▶ [TASK OBJECTIVE] Using the entries that follow, please report how many lines contain the word "marker", with no other words.

▶ [DATASET CONTENT]
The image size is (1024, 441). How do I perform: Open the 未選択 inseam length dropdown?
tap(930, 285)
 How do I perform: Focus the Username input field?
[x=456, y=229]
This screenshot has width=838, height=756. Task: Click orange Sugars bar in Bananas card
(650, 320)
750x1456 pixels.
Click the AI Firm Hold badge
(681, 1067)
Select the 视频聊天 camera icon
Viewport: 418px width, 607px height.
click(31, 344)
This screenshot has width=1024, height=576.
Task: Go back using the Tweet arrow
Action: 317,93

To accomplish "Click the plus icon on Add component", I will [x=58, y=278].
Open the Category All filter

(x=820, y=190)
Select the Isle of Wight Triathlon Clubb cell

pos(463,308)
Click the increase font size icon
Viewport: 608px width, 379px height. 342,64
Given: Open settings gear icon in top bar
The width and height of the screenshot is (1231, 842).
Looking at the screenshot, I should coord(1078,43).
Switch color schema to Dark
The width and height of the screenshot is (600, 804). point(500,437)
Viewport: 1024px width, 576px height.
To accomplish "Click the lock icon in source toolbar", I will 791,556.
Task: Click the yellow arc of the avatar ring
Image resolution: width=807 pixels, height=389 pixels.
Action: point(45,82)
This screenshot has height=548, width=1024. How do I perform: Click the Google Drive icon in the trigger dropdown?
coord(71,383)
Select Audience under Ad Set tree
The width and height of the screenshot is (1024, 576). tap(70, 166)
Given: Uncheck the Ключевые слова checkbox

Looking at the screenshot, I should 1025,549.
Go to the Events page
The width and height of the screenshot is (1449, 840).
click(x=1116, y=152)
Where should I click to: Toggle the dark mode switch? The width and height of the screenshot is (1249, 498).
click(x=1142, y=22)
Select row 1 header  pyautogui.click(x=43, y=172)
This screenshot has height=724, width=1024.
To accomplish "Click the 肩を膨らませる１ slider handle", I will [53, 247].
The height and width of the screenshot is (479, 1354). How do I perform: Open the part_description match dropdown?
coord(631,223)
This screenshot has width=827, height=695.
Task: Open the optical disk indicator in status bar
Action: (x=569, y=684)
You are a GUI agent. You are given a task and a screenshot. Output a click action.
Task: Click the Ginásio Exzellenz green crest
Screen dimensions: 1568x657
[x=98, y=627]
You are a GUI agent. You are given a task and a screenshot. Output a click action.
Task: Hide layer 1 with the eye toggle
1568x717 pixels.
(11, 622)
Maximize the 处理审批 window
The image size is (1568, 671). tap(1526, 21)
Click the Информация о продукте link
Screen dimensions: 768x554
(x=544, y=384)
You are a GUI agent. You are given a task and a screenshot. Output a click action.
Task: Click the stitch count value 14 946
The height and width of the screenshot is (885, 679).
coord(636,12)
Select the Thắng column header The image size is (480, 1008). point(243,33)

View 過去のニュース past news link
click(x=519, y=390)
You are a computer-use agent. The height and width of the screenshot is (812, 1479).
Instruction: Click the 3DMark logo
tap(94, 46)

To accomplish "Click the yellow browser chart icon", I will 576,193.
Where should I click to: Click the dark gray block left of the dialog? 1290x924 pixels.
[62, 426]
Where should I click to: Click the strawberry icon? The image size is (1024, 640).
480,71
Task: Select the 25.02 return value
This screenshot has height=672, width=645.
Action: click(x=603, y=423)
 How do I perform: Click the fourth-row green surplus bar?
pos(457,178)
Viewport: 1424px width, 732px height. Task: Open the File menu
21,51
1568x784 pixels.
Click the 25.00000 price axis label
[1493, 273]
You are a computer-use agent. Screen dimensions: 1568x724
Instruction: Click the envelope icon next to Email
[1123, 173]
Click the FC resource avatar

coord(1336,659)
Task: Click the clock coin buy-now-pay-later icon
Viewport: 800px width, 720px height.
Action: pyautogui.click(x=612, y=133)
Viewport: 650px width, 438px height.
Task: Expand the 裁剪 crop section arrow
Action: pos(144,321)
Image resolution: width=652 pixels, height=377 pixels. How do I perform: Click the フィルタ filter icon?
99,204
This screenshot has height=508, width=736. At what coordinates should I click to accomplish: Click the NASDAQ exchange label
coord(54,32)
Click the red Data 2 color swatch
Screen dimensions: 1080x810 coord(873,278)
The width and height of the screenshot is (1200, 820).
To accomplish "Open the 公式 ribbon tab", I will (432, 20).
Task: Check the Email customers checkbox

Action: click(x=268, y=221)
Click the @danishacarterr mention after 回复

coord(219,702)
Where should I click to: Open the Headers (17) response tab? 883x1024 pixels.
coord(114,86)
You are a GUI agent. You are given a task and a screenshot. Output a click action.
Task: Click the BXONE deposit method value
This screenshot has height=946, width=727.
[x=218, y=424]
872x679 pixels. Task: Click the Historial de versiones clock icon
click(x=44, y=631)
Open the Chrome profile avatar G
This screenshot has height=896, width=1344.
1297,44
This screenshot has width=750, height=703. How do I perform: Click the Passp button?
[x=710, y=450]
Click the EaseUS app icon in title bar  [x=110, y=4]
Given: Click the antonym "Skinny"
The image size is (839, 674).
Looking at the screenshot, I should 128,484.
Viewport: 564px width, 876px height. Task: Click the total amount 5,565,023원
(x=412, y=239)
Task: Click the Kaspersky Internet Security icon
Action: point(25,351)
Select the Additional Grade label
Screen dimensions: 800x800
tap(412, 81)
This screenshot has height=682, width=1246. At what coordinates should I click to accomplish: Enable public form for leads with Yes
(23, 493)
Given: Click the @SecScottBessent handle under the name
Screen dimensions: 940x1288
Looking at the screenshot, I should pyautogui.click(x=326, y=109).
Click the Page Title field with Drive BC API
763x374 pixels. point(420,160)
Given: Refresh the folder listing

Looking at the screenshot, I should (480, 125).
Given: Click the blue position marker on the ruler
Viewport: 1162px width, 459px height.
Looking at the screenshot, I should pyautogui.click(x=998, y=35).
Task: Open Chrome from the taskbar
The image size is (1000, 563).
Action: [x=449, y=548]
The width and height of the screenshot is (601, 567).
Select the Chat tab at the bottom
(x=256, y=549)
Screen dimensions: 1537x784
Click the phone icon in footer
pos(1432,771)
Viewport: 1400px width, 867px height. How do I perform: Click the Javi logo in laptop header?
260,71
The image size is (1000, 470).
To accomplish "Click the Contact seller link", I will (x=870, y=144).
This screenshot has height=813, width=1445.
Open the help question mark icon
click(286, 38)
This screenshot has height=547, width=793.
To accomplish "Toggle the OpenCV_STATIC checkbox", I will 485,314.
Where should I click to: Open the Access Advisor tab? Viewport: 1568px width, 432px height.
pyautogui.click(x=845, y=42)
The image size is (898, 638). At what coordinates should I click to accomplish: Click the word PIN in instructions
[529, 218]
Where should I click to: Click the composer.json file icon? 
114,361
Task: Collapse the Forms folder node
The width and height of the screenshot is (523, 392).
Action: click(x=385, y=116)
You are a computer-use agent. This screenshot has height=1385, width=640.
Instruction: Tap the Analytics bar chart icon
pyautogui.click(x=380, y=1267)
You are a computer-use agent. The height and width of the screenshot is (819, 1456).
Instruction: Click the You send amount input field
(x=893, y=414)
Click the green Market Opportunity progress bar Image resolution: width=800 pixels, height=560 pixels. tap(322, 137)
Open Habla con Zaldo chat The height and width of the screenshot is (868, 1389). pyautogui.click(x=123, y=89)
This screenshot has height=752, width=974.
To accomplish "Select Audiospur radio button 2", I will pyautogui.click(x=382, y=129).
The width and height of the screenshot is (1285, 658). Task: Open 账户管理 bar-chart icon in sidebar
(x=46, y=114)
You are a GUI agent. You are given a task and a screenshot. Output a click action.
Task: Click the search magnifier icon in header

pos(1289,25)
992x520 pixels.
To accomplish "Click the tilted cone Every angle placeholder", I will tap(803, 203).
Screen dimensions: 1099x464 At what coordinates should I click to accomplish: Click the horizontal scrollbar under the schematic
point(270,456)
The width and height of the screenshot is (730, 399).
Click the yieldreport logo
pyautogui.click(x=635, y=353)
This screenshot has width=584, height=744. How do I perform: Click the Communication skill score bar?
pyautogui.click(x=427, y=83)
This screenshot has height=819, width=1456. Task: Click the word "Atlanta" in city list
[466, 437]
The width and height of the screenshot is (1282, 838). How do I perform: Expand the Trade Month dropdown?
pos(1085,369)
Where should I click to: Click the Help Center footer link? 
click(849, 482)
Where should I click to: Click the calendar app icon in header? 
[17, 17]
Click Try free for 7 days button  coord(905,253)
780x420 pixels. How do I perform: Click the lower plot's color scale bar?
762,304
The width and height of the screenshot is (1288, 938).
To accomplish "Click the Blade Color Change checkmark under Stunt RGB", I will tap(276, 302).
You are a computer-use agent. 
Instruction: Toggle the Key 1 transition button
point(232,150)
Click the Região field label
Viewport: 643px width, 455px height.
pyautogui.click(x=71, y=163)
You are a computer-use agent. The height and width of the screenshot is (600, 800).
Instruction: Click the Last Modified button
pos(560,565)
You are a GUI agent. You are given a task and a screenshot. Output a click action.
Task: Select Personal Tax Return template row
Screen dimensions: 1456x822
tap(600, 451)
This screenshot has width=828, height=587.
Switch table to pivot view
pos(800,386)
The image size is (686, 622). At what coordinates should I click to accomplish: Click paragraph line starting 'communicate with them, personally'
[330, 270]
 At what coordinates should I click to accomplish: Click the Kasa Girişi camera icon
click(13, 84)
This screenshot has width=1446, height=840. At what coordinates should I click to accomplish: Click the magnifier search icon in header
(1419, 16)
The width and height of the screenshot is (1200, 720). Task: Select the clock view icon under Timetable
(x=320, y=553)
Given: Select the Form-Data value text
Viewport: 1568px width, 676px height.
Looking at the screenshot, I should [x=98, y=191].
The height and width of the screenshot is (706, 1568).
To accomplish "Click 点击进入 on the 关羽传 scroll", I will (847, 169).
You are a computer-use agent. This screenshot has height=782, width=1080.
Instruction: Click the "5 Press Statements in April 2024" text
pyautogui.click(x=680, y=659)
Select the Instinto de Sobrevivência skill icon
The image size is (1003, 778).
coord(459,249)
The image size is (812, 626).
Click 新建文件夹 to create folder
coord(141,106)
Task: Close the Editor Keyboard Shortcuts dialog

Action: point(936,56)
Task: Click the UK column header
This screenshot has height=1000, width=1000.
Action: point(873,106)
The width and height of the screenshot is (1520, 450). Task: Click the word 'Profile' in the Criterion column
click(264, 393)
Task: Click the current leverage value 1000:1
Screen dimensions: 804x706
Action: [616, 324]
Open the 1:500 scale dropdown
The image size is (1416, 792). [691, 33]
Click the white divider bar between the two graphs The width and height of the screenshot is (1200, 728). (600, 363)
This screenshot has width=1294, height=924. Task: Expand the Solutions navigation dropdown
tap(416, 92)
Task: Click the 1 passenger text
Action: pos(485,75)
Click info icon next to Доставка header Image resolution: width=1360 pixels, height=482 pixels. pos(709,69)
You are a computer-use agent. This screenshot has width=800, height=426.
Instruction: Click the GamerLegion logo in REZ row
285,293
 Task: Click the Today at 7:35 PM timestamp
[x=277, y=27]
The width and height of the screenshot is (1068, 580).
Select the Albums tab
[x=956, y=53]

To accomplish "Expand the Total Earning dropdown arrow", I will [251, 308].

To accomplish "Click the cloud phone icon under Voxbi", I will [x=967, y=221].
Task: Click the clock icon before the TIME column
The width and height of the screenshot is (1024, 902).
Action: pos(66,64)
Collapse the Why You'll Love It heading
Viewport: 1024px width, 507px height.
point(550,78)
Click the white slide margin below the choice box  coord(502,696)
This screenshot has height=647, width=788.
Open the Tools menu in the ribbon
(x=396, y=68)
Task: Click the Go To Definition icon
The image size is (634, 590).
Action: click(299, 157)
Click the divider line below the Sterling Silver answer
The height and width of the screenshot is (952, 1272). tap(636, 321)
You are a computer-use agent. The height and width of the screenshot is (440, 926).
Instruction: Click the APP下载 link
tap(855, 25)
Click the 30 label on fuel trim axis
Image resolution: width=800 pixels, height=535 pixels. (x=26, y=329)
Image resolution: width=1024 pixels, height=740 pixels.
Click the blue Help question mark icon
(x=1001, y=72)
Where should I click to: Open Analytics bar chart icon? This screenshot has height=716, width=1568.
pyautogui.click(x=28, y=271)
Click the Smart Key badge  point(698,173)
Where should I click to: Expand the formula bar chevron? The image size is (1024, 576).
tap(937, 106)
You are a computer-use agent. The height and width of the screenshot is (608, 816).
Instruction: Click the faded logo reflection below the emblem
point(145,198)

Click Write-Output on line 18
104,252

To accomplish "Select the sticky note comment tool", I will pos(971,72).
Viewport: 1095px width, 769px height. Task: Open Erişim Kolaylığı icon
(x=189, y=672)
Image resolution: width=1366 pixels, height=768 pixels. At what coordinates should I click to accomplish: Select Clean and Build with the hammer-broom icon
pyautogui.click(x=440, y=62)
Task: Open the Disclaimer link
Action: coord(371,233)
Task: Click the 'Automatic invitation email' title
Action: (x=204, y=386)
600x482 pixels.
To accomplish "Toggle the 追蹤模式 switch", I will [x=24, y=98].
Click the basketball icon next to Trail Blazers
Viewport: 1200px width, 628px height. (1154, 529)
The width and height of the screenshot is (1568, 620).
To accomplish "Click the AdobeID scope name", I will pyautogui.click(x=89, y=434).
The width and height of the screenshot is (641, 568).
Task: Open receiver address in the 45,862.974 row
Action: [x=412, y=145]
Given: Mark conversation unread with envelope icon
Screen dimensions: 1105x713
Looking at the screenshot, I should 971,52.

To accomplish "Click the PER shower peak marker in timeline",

▶ [EXPECTED ANSWER] 2